Many of the older knives available on auction sites come from old shops/retailer's/blacksmiths that shut down before the internet (the interwebs has only been used by the masses for 20 years, knives a bit longer) hence no information about them.


----------



## Atso_J (Dec 29, 2022)

bsfsu said:


> Many of the older knives available on auction sites come from old shops/retailer's/blacksmiths that shut down before the internet (the interwebs has only been used by the masses for 20 years, knives a bit longer) hence no information about them.

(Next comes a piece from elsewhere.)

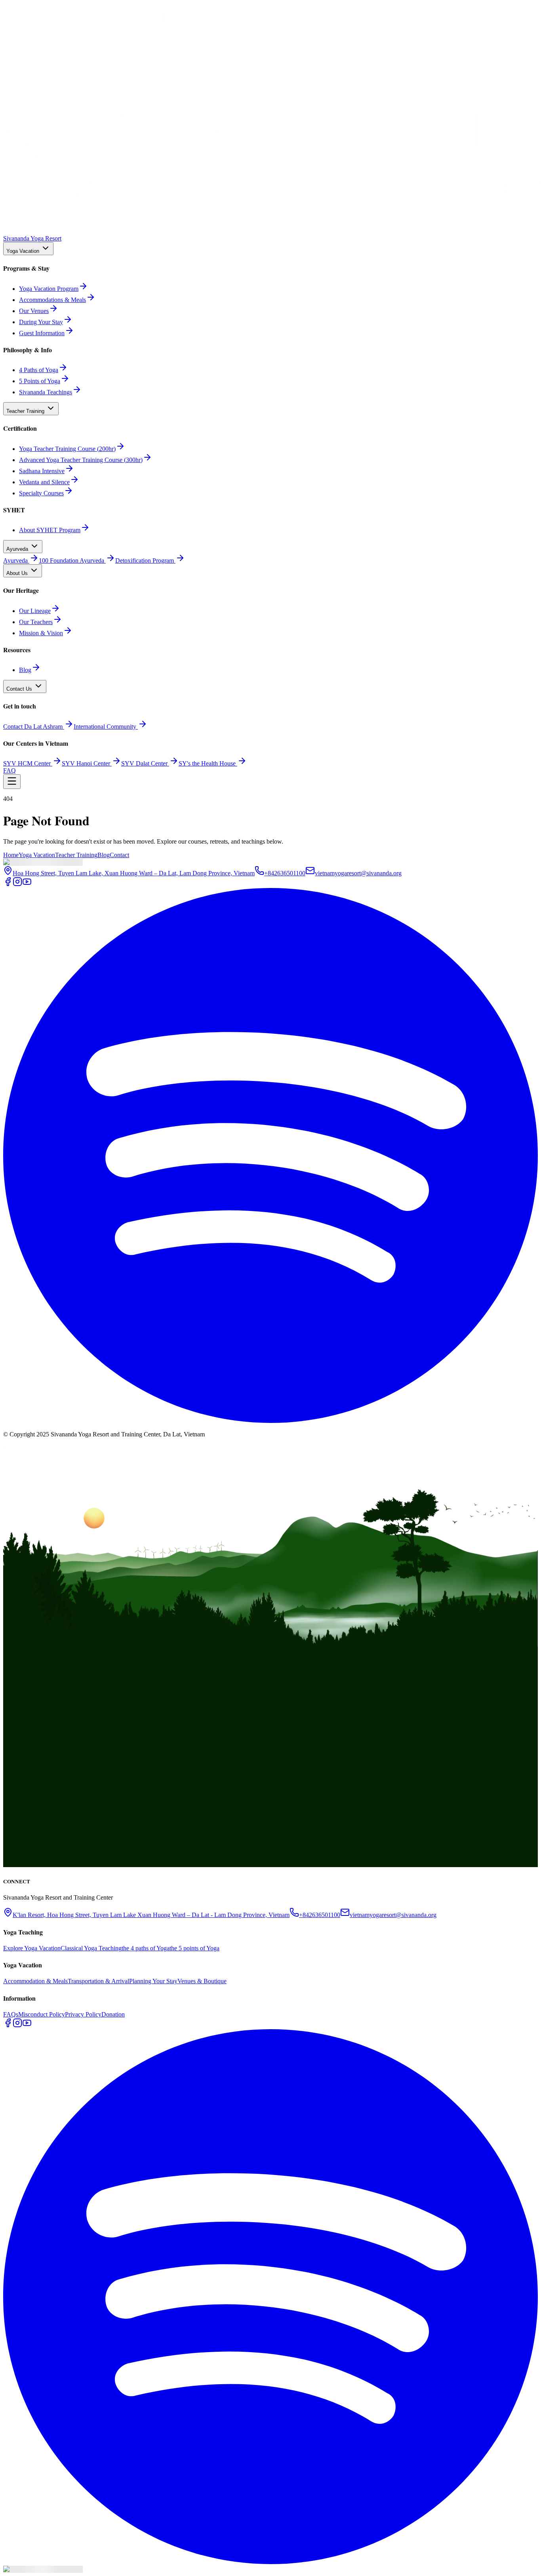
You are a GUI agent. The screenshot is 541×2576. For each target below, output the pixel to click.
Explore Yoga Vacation (32, 1948)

True. However, I've come across several knives that look like they have been around for 10 years max and still found nothing about them.


----------



## Pikehaus (Dec 29, 2022)

Atso_J said:


> I did some reverse engineering on the middle one and my call is 双月 (translator gives Soutsuki as a name). I'm not gonna testify in court, but I'm fairly confident the radical on the right (又) in that middle character is what you need to search by to find the rest.

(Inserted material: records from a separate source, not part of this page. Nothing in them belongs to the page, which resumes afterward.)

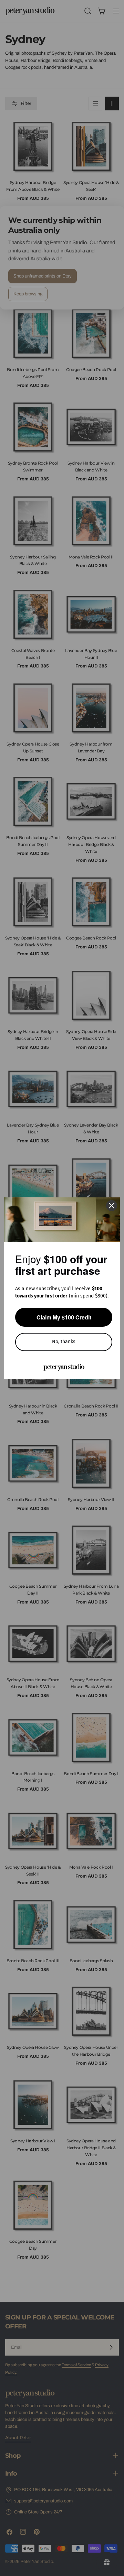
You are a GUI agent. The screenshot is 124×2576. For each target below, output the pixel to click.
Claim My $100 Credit (64, 1317)
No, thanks (63, 1342)
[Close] (111, 1205)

If it was, then the whole thing means Tokyo, Japanese steel Double Moon something.


----------



## bsfsu (Dec 30, 2022)

Atso_J said:


> True. However, I've come across several knives that look like they have been around for 10 years max and still found nothing about them.


Many shops in Japan don't have an online presence, or if they do it is in Japanese and not English.


----------



## Qapla' (Dec 30, 2022)

Pikehaus said:


> If it was, then the whole thing means Tokyo, Japanese steel Double Moon something.



Yep, it'd mean "Tokyo", "Japanese Steel", and "Made by Soutsuki" [or Sôgetsu, or however the name 双月 is pronounced]


----------



## Atso_J (Dec 31, 2022)

bsfsu said:


> Many shops in Japan don't have an online presence, or if they do it is in Japanese and not English.


That's why I search with kanji if I've managed to recognize them. The hits don't necessarily come from shops but if they're mentioned somewhere that's at least something.


----------